In some instances, the operations can include presenting the expert chatbot on a user interface of the user device to interact with the first user.
In some instances, the operations can include sharing access of the expert chatbot with a second user based on a sharing request from the first user.
In some instances, the operations can include enabling subscription to the expert chatbot to a subscriber based on a subscription request from the subscriber.
At 1310, a computing system can receive, from a user interface of the user device, an inference input.
At 1320, the computing system can process the inference input and the user-specific data with the expert chatbot to generate a prediction. As described in
At 1330, the computing system can provide, on the user interface of the user device, the prediction as an output. As described in
At 1340, the computing system can receive a user interaction (e.g., user interaction 170) in response to providing the output on the user interface.
At 1350, the computing system can update historical data (e.g., historical data 126) associated with the first user based on the user interaction.
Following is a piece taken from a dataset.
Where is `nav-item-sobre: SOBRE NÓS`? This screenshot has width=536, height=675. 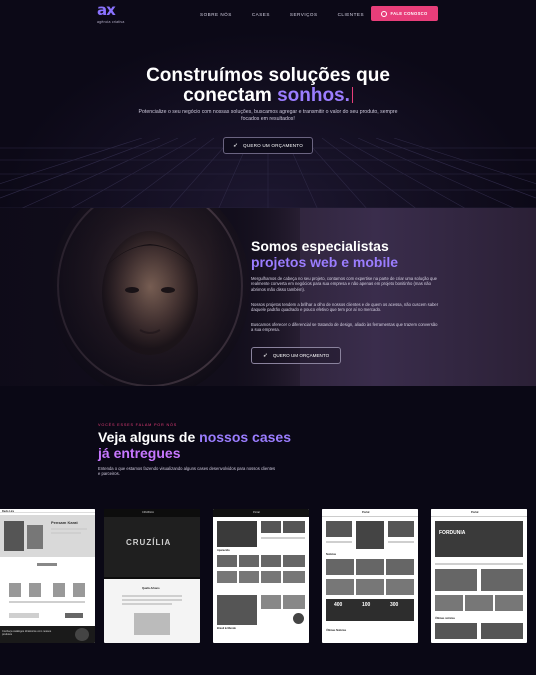 nav-item-sobre: SOBRE NÓS is located at coordinates (216, 14).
In some instances, wherein the request received at 1210 can include authorization to access historical data associated with the first user. Therefore, the operations in method 1200 can further include accessing, based on the authorization, the historical data associated with the first user, and the user-specific data (e.g., user-specific data 120) includes the historical data.
The technology discussed herein makes reference to servers, databases, software applications, and other computer-based systems, as well as actions taken, and information sent to and from such systems. The inherent flexibility of computer-based systems allows for a great variety of possible configurations, combinations, and divisions of tasks and functionality between and among components. For instance, processes discussed herein can be implemented using a single device or component or multiple devices or components working in combination. Databases and applications can be implemented on a single system or distributed across multiple systems. Distributed components can operate sequentially or in parallel.
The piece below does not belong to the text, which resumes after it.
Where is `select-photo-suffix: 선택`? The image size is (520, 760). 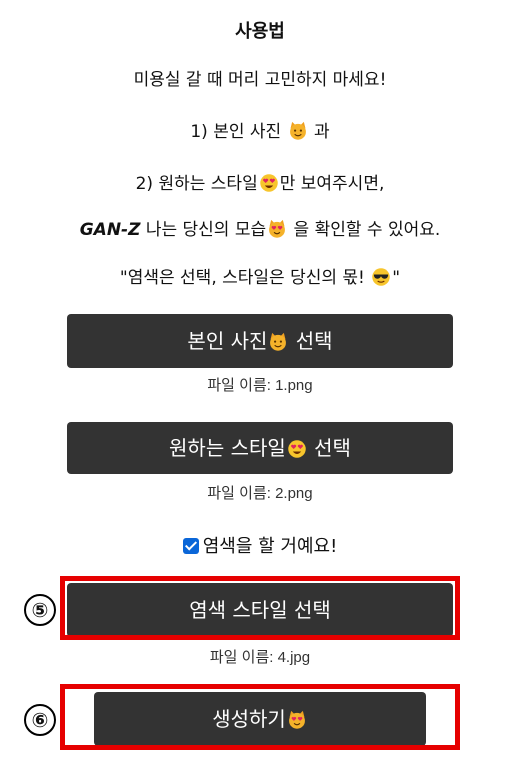
select-photo-suffix: 선택 is located at coordinates (314, 341).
While the present subject matter has been described in detail with respect to various specific example embodiments thereof, each example is provided by way of explanation, not limitation of the disclosure. Those skilled in the art, upon attaining an understanding of the foregoing, can readily produce alterations to, variations of, and equivalents to such embodiments. Accordingly, the subject disclosure does not preclude inclusion of such modifications, variations and/or additions to the present subject matter as would be readily apparent to one of ordinary skill in the art. For instance, features illustrated or described as part of one embodiment can be used with another embodiment to yield a still further embodiment. Thus, it is intended that the present disclosure covers such alterations, variations, and equivalents.